El sol se desliza por la escalera que lleva al descanso. Hay una paz en la noche donde solo se oye el canto del autillo. El color de la madera vieja hace el resto. Dormir como se respira. Pisar el roble descalzo. Sentir una noche limpia de estrellas. Despertar en la paz del trigo.

Esta casa es un retrato de Doña Elvira. Como los nidos lo son del pájaro que lo moldea. Alfareros sin manos, las aves están obligadas a tallar sus casas con la presión de su cuerpo y darle forma con sus propios latidos.

El hueco de esta casa es su patio, su vivo retrato, tallado con sencillez y altura, como una hornacina de Doña Elvira. Por eso la aldaba tiene forma de corazón, para hacer latir desde fuera el interior.

Interior.

Es ésta una casa sin umbral. Entrar es seguir en el exterior. Lamas, celosías y jardines crean esa transparencia. La entrada al hospedaje es una acera verde donde se extiende un felpudo natural de tomillo, lavanda, flores y romero.
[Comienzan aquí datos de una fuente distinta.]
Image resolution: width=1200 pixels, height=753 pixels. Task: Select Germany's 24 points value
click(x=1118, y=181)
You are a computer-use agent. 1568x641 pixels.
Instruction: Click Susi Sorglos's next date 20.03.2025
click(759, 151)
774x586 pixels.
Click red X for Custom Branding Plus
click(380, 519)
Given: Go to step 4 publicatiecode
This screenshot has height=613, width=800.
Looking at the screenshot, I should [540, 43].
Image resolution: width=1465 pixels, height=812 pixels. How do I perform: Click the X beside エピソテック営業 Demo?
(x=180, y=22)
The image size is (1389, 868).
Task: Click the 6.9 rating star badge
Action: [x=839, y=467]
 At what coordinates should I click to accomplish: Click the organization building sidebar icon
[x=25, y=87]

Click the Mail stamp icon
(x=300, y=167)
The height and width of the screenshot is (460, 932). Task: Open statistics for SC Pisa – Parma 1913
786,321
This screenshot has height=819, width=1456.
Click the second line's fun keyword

Atravesar la puerta y el corredor en dos pasos permite llegar al patio interior sin haber sentido un techo. Eso es seguir afuera. En el aire y la luz.

El patio.

En el patio, un magnolio y una fuente de suelo. El rumor del agua. El susurro que canta e implora como se decía en el castellano antiguo. Aquí se mantiene la continuidad de la casa donde vivió toda su vida Doña Elvira en la vecina calle Rosario en el mismo Jiménez. El patio era su reino. Un patio con un pozo de agua y un peral centenario que le sobrevivió y le regaló grandes tardes de sol y confituras. Árbol y agua en el álbum del recuerdo.